[Haskell-cafe] data analysis question

Thu Nov 13 05:44:54 UTC 2014

On 13/11/2014, at 3:21 am, Peter Simons <simons at cryp.to> wrote:

> Hi Roman,
> 
>> With Haskell you don't have to load the whole data set into memory,
>> as Michael shows. With R, on the other hand, you do.
> 
> Can you please point me to a reference to back that claim up?
> 
> I'll offer [1] and [2] as a pretty good indications that you may not be
> entirely right about this.

It is *possible* to handle large data sets with R,
but it is *usual* to deal with things in memory.

> 
>> Besides, if you're not an R expert, and if the analysis you want to do
>> is not readily available, it may be quite a pain to implement in R.

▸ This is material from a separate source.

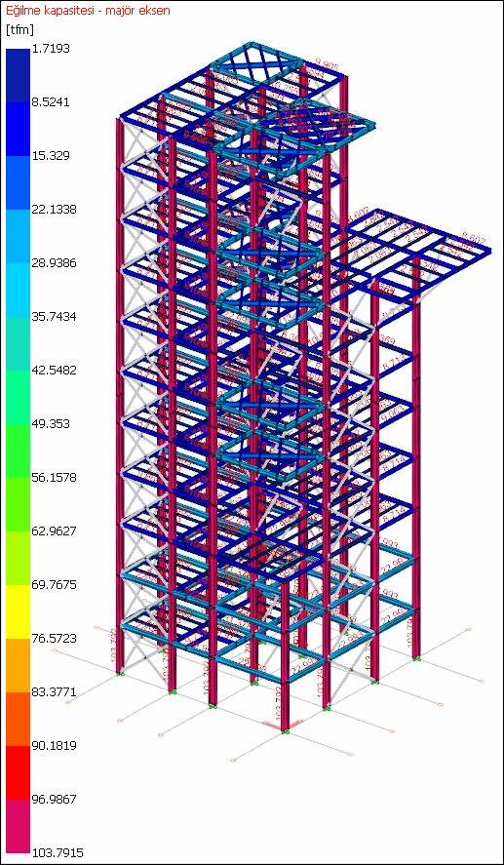Select the orange legend color band

(19, 665)
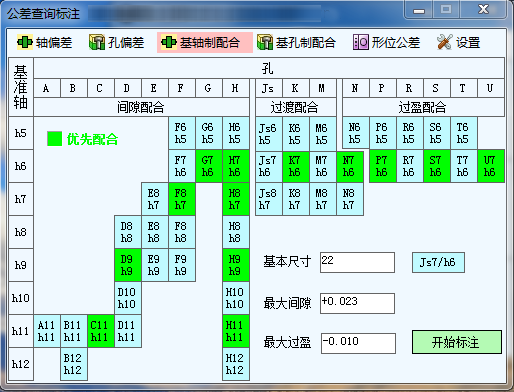The width and height of the screenshot is (514, 392).
Task: Focus the 基本尺寸 input field
Action: [357, 262]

A heck of a lot of code in R has been developed by people who think
of themselves as statisticians/financial analysts/whatever rather than
programmers or “R experts”.  There is much to dislike about R (C-like
syntax, the ‘interactive if’ trap, the clash of naming styles) but it
has to be said that R is a very good for for the data analysis problems
S was designed for, and I personally would find it *far* easier to
develop such a solution in R than Haskell.  (For other problems, of
course, it would be the other way around.)

Not only does R already have a stupefying number of packages offering
all sorts of analyses, so that it’s quite hard to find something that
you *have* to implement, there is an extremely active mailing list
with searchable archives and full of wizards keen to help.  If you
*did* have to implement something, you wouldn’t be on your own.

The specific case of ‘zipwith f (tail vec) vec’ is easy:
(1) vec[-1] is vec without its first element
    vec[-length(vec)] is vec without its last element
(2) cbind(vec[-1], vec[-length(vec)])
    is an array with 2 columns.
(3) apply(cbind(vec[-1], vec[-length(vec)]), 1, f)
    applies f to the rows of that matrix.  If f returns one
    number, the answer is a vector; if f returns a row, the
    answer is a matrix.
Example:
> vec <- c(1,2,3,4,5)
> mat <- cbind(vec[-1], vec[-length(vec)])
> apply(mat, 1, sum)
[1] 3 5 7 9
In this case, you could just do
> vec[-1] + vec[-length(vec)]
and get the same answer.

Oddly enough, one of the tricks for success in R is, like Haskell,
to learn your way around the higher-order functions in the library.